The adoption of GM canola has been enthusiastically embraced by farmers in Western Australia and at a record pace. In 2014 the adoption of GM canola stands at 210,000 hectares, or 22% of the WA canola crop. It began in 2009 with only 850 hectares and 17 farmers under the watchful eye of Terry Redman (then WA Ag Minister). It is now estimated that about 1,000 farmers will grow it.
This figure may surprise some eastern states onlookers. But most agronomists believe that adoption will keep on increasing, as better varieties continue to come on board. At the same time farmers have swung over hybrid varieties. Our farmers have access to triazine tolerant (TT), imidazolinone tolerant (IT), non-herbicide tolerant (NT) and glyphosate tolerant (RR) canola.
Farmers are also increasingly adopting hybrid seed genetics due to a 15% yield increase (see http://www.nvtonline.com.au/nvt-results-reports/ over open pollinated varieties. Even in drought years these hybrid varieties increase yields by 150 kg/ha. This increase mostly pays for the extra cost of the hybrid seeds. In WA, the RR hybrids typically show, a 5% yield increase over IT hybrids, and a 10-‐15% yield increase over TT hybrids. The seed cost of hybrids, no matter which type, is currently $26/kg. With the RR varieties there is a $7.20/kg royalty payment for the RR technical user fee.

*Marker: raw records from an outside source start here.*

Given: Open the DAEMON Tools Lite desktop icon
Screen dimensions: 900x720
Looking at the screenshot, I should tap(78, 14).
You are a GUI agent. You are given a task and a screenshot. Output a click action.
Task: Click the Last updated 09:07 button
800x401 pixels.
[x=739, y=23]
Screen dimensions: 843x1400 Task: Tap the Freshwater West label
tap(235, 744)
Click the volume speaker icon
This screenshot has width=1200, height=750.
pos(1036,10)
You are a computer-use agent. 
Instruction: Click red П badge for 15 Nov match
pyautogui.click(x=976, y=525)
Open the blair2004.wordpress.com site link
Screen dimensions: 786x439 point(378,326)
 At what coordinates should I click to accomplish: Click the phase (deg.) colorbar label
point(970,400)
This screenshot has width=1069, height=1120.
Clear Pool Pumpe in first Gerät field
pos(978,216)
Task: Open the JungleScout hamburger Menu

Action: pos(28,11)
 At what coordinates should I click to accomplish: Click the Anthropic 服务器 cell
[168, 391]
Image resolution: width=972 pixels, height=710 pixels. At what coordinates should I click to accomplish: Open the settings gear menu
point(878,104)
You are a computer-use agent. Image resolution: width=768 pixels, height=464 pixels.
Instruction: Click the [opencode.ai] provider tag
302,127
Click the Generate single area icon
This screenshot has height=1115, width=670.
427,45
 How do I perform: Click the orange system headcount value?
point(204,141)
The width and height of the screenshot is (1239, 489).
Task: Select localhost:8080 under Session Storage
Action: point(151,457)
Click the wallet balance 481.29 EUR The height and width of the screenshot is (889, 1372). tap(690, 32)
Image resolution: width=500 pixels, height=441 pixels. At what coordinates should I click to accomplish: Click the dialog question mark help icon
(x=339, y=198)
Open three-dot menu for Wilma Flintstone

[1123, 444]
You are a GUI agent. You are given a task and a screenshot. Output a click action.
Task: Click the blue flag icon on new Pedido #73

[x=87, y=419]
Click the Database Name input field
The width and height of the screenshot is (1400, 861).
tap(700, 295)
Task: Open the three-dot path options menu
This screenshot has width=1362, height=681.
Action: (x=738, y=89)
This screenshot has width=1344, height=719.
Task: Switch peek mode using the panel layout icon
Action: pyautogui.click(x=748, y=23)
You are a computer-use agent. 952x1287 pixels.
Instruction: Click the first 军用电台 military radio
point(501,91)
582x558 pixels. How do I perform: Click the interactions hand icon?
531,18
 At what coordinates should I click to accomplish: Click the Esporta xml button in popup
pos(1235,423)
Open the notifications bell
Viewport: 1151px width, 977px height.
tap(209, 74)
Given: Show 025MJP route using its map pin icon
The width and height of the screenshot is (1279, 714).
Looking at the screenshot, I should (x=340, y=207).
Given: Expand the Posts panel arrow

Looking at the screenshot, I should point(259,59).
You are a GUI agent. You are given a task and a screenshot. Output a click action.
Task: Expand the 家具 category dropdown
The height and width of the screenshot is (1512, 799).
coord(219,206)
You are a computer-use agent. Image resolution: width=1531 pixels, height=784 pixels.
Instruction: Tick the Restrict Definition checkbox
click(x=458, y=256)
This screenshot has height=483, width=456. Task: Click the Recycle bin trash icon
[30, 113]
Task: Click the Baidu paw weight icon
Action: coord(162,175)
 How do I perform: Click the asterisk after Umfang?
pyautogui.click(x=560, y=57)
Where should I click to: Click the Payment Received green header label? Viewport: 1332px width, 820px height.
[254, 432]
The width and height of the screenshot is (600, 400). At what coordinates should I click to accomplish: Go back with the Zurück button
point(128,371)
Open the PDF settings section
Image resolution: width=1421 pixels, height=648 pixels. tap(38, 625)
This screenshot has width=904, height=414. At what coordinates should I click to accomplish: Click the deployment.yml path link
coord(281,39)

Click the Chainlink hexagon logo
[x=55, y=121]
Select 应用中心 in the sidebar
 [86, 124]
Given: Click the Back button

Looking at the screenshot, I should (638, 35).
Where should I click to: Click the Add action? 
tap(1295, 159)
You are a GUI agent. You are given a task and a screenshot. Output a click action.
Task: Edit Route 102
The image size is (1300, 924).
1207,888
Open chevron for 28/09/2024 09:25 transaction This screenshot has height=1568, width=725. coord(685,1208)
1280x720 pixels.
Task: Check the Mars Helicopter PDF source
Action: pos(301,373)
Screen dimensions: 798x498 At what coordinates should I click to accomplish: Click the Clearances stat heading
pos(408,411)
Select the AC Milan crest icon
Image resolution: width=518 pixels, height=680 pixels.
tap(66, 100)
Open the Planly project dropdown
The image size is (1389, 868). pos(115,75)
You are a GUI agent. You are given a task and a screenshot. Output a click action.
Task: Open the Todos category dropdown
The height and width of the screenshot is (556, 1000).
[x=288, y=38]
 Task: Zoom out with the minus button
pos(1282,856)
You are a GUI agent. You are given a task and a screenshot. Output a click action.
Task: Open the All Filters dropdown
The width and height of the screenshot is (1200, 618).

Western Australia has not had a good experience with IT canola. This is due to the mostly acidic nature of our soils which gives a risky level of residual herbicide carryover. WA farmers also over-relied on group B chemistry in the 1980-‐90’s and now both radish and ryegrass are resistant to it. So WA has had a strong over‐- reliance on atrazine tolerant canola with inherent-mitochondrial driven yield penalties. When breeding GM canola was abandoned in 2003 two adverse impacts resulted. Glufosinate ammonia tolerant canola (LL) was abandoned by Bayer (it was going to be released in 2003) and RR lines were not advanced. This meant that the TT canola varieties played catch up. In 2009 breeding recommenced on RR lines which now do consistently out yield both IT and TT lines.
GM canola helps us to manage weeds and herbicide resistant weeds easier and with greater herbicide diversity. It has also reduced our resistance challenges, similar to the 17 year GM canola Canadian experience (now 97% GM and over 85% are hybrids).
The alternative management to GM canola would involve a greater reliance on burning of crop residues and increased tillage, which our farmers are not keen to do. By burning residues and cultivating, farmers would be pouring carbon dioxide into the air through rapid oxidation of organic matter and increased burning of fossil fuels. We would then lose our mulch over the soil which reduces water evaporation and eliminates soil erosion.
GM canola helps us to conserve more water in our dry farming systems in conjunction with no-tillage; where we are world leaders, at 95% adoption. These two tools allow us to plant our crops dry, conserve summer rainfalls and survive droughts that have been common in the last 14 years. There is a $10-‐40/t price discount for GM canola however, the extra oil content with the GMs compensates for this slightly lower price per tonne. Indeed, the advantages of growing GM canola are significant to farmers otherwise the adoption would not have flourished as it has.